It was refreshing to read a Tudor novel that was a little different to the usual run of books about Henry VIII's various (usually tragic) wives. Yes, this one involves Anne of Cleves, but it is not she who is the central character, and even so, Ms Kennedy has explored an unexpected angle to this set-aside wife. I have always assumed that Anne of Cleves thought herself a lucky woman to have escaped Henry's clutches and the probability of a future axe man - but what if she had wanted her marriage to be re-instated, to be Henry's wife again, not his 'beloved sister'?

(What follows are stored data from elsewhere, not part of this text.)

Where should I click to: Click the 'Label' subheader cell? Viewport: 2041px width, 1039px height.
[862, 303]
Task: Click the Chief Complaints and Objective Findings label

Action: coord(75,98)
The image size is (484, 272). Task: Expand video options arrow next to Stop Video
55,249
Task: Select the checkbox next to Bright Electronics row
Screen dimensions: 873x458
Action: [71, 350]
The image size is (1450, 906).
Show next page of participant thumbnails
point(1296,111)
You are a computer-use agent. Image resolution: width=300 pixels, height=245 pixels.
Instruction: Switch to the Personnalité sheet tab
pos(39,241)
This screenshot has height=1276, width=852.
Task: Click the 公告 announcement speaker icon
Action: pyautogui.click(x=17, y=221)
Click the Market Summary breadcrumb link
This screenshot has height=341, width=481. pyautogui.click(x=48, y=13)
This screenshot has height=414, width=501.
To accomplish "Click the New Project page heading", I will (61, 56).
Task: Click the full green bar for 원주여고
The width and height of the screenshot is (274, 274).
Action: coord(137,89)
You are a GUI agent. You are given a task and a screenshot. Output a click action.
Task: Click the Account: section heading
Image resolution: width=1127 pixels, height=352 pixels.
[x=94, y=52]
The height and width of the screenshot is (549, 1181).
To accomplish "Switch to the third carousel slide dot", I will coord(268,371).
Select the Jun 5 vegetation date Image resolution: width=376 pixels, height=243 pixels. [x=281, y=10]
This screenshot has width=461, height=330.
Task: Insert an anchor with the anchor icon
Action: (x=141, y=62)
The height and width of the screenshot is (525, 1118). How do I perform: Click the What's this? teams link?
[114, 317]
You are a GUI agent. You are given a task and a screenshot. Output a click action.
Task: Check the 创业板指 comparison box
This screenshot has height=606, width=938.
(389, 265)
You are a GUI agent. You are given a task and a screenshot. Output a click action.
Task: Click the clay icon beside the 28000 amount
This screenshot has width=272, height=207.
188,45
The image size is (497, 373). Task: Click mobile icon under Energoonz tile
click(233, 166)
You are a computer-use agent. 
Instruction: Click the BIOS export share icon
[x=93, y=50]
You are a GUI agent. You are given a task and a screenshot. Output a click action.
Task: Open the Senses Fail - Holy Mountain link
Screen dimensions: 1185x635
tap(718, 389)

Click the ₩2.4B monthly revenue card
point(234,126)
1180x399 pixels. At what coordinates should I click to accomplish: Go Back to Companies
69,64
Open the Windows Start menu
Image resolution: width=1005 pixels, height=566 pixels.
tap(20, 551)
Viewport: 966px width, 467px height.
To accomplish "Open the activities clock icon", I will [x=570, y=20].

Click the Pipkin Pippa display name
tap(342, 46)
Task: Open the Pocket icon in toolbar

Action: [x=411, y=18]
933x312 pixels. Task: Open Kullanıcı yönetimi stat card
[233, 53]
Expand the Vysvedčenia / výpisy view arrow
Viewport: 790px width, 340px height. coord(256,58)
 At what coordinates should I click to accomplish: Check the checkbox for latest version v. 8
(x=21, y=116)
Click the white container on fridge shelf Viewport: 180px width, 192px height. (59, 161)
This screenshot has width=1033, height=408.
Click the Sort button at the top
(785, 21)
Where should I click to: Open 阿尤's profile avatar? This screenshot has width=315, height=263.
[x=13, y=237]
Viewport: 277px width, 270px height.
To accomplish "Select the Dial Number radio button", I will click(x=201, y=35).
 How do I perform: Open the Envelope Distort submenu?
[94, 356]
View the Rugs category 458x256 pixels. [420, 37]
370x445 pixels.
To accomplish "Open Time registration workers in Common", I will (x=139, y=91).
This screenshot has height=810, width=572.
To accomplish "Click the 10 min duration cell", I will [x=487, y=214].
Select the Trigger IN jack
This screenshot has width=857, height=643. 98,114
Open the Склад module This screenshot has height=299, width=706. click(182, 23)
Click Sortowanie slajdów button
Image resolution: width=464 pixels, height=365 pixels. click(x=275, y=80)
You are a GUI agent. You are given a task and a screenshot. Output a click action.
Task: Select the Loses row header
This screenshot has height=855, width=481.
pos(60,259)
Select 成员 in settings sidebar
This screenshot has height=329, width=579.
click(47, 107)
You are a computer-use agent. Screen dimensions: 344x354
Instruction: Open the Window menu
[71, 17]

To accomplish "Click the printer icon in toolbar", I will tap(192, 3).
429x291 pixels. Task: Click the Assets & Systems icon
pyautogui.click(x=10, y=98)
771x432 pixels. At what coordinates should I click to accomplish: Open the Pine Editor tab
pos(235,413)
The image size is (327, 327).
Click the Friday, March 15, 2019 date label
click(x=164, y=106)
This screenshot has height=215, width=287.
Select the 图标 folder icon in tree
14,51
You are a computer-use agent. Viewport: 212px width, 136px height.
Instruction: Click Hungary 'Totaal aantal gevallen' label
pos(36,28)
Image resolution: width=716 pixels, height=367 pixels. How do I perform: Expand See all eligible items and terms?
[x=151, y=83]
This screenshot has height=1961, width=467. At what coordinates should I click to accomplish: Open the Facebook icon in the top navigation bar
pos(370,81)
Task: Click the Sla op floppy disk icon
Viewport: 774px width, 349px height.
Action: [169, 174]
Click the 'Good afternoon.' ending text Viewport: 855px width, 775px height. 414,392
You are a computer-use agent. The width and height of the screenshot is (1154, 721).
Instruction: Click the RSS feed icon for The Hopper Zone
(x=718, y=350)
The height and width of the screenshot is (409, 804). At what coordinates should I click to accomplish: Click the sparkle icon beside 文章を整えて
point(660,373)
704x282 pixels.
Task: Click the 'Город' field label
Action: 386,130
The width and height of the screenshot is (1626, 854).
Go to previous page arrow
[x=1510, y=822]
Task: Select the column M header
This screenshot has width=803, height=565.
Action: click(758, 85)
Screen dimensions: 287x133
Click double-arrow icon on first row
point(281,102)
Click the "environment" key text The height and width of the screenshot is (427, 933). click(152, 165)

This is primarily Catherine's story though, and through her eyes - and her hopes and fears - we (carefully) tread the corridors of Tudor palaces and meet royals, servants and ordinary people going about their daily lives -- and meet them well, for Ms Kennedy's research seems as expertly done as her writing ability.

Henry himself is in his later years, and he has the son he always craved, but the court is yet again in turmoil following the scandal and subsequent beheading of the young Catherine Howard. But Henry's court is still, very much, a dangerous place to be, for there is political intrigue, scheming, treachery and betrayals by the royal throne-load.

I have not read the previous two books, but picked up Catherine's continuing tale quite easily, thanks to the author's skill of including adequate back story.

A recommended read - especial for fans of the Tudor period.